◆ **SELECTION**:
<<<<

Euroclear provides Euroclear participants, among other things, with safekeeping, administration, clearing and settlement, securities lending and borrowing, and related services. Euroclear participants are investment banks, securities brokers and dealers, banks, central banks, supranationals, custodians, investment managers, corporations, trust companies and certain other organizations. Certain of the managers may be Euroclear participants.

Investors who are Euroclear participants may acquire, hold or transfer interests in the notes by book-entry to accounts with Euroclear. Investors who are not Euroclear participants may acquire, hold or transfer interests in the notes by book-entry to accounts with a securities intermediary who holds a book-entry interest in the notes through accounts with Euroclear.

Although Euroclear has agreed to the procedures provided below in order to facilitate transfers of securities among Euroclear participants, and between Euroclear participants and participants of other securities settlement systems, it is under no obligation to perform or continue to perform such procedures and such procedures may be modified or discontinued at any time.

Investors electing to acquire bonds through an account with Euroclear or some other securities intermediary must follow the settlement procedures of such an intermediary with respect to the settlement of new issues of securities. Bonds to be acquired against payment through an account with Euroclear will be credited to the securities clearance accounts of the respective Euroclear participants in the securities processing cycle for the business day following the settlement date for value as of the settlement date, if against payment.

>>>>

◆ **TASKS TO PERFORM**:
1) Answer the following from the passage on Euroclear:
(a) How may investors who are not Euroclear participants acquire, hold or transfer interests in the notes?
(b) According to the passage, is Euroclear obliged to continue performing the procedures it has agreed to?
(c) In which processing cycle are bonds acquired against payment through a Euroclear account credited to participants' accounts?
2) Reproduce everything in the Euroclear passage from "Euroclear provides Euroclear" down to "be Euroclear participants.".
3) Resume the passage on Euroclear settlement procedures from the point at which it stops.

◆ **COLLECTED MATERIAL**:
<<<<

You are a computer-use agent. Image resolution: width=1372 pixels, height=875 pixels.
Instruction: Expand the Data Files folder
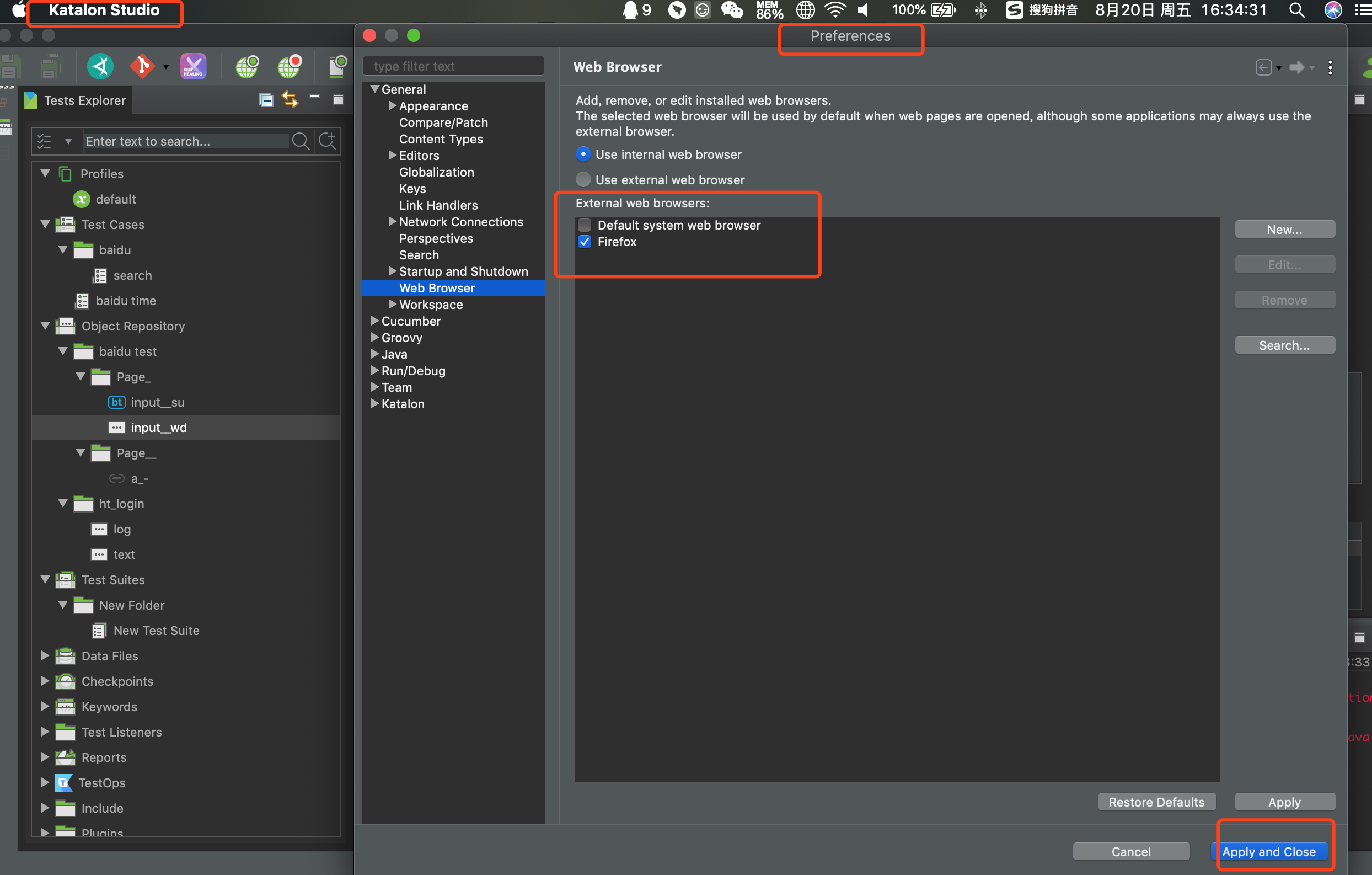45,655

>>>>

◆ **OUTPUTS FOR THE TASKS**:
1)
(a) They do so by book-entry to accounts with a securities intermediary who holds a book-entry interest in the notes through accounts with Euroclear.
(b) No. Euroclear is under no obligation to perform or continue to perform the procedures, which may be modified or discontinued at any time.
(c) They are credited in the securities processing cycle for the business day following the settlement date, for value as of the settlement date.

2)
Euroclear provides Euroclear participants, among other things, with safekeeping, administration, clearing and settlement, securities lending and borrowing, and related services. Euroclear participants are investment banks, securities brokers and dealers, banks, central banks, supranationals, custodians, investment managers, corporations, trust companies and certain other organizations. Certain of the managers may be Euroclear participants.

3)
Investors electing to acquire, hold or transfer bonds through an account with Euroclear or some other securities intermediary must follow the settlement procedures of such an intermediary with respect to the settlement of secondary market transactions in securities. Euroclear will not monitor or enforce any transfer restrictions with respect to the bonds offered herein.

Distributions with respect to bonds held beneficially through Euroclear will be credited to the cash accounts of Euroclear participants in accordance with the Euroclear terms and conditions.

Global Clearing and Settlement Procedures

Initial Settlement

The CBF global certificate and the DTC global certificate, respectively, will be delivered at initial settlement to CBF and DBTCA (as custodian for DTC), respectively. Customary settlement procedures will be followed for participants of each system at initial settlement. Primary market purchasers are required to pay for the bonds in euro unless otherwise arranged. See “Information on Currency Conversion and Foreign Exchange Exposure — Currency Conversion.”

Settlement procedures applicable to the domestic euro-denominated bond market will be followed for primary market purchasers that are CBF accountholders, and bonds will be credited to their securities accounts on the settlement date against payment in euro in same-day funds. Investors electing to hold the bonds through Euroclear or CBL accounts will follow the settlement procedures applicable to conventional eurobonds in registered form. Bonds will be credited to the securities custody accounts of Euroclear and CBL holders on the business day following the settlement date against payment for value on the settlement date.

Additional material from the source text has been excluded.